At 3/8/09 09:32 PM, BananaBreadMuffin wrote:
A giant squid just ends up being cheesy and overpompous....
But that's the whole point! In the technical sense, Ozymandias (in the book) says that it needed to be something so over-the-top ridiculous that people had to believe it. In a thematic sense, the squid advances the satire and subversion of classic comic book superhero cliches.
Not only that, but the squid is supposed to be an alien, a completely outside force whose attacking will bring the world together. In that light, the Dr. Manhattan thing that the movie did just doesn't make a lot of sense. He's America's superweapon. Wouldn't everyone ultimately blame the Americans for the destruction, even if some American cities were attacked?

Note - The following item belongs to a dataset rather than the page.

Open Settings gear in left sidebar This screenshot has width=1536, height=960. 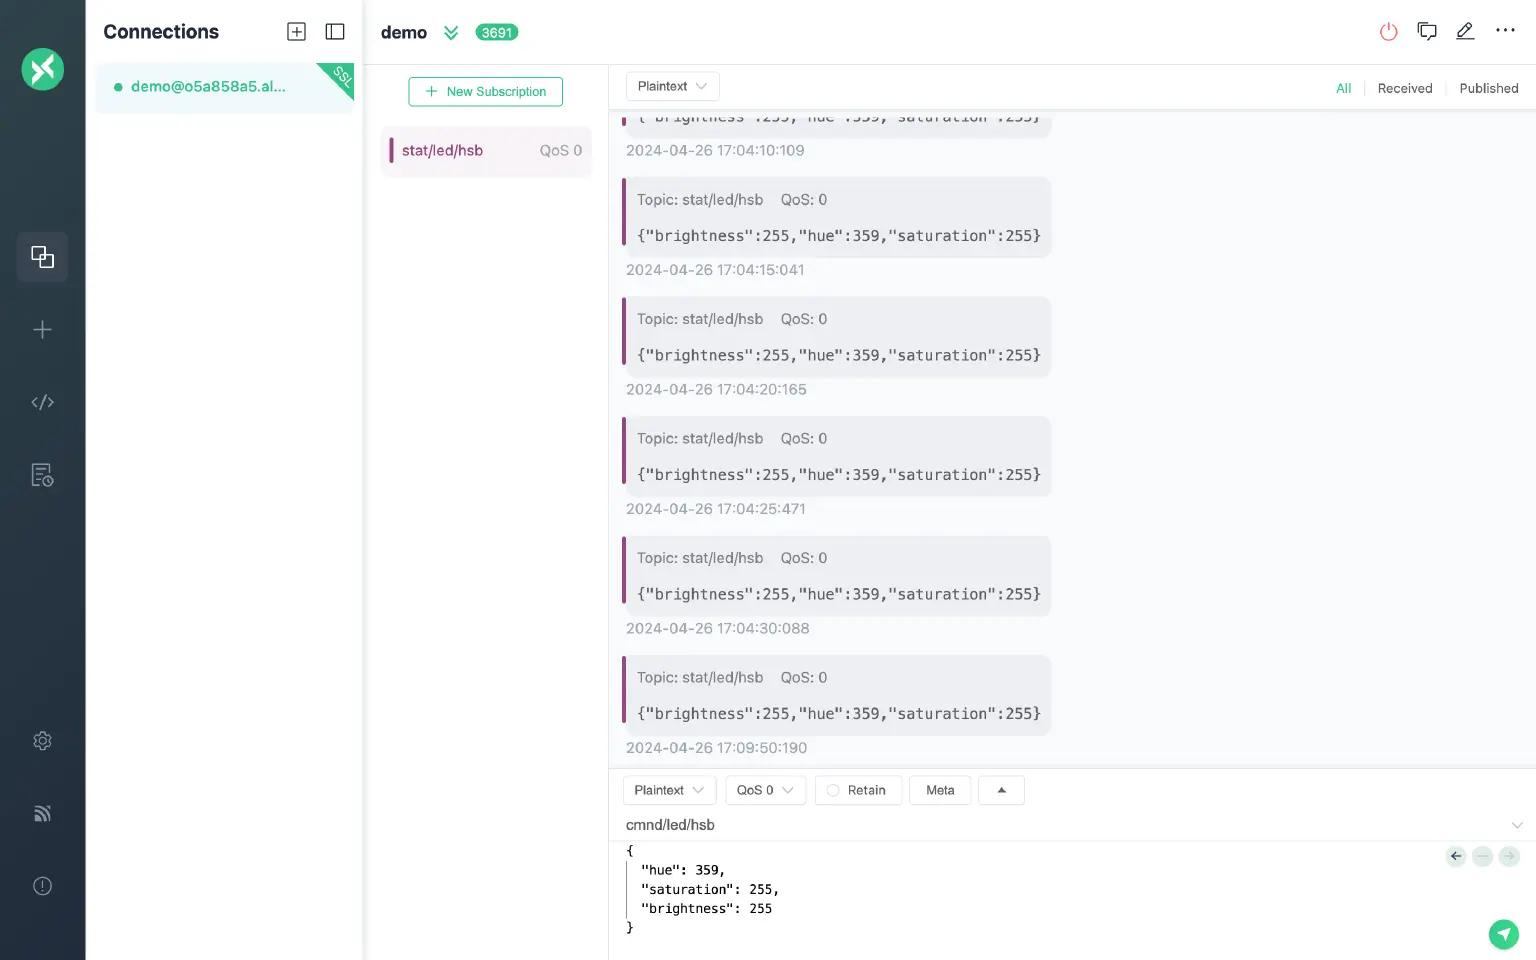42,741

In any event, I thought the movie was an okay enough adaptation, but it could have been so much more. I loved the opening credits, but after that it was a slight downwards trudge of wobbly plot progression, poor directorial choices, and awful acting on the part of Malin Akerman (Silk Spectre). It certainly comes nowhere close to the book's greatness, especially in terms of the final act, which turns a decent movie into a just-this-side-of mediocre one.
Two parts of the new and not-improved ending in particular made me especially furious, but I can't really fault Zack Snyder for them since I feel like these were almost definitely caused by studio intervention. Firstly, why do we never see the destruction of the Dr. Manhattan bomb-things? In the book, we got a jaw-dropping, heartrending six whole pages of bloody messes of corpses (some of characters that we've gotten to know) and indiscriminate horror. In the movie, we see a few people get vaporized and a big crater. It completely sucks the impact out of the moment. It's just another special effect in a movie chock-full of them instead of the emotional high point of the film.
Secondly, the thing that pissed me off even more, was the way they had Nite Owl completely uncharacteristically beat up Ozymandias after Rorschach's death, something that didn't happen in the book at all. I can imagine the conversation in the studio's boardroom:
"What? What do you mean the bad guy gets away with it without any consequences? No no, moviegoers are much too stupid and simplistic to go for something like that, we better at least rough him up somewhat. We have to punish him a little, otherwise the audience might get confused and think that there are moral shades of gray in this story or some other stupid shit like that."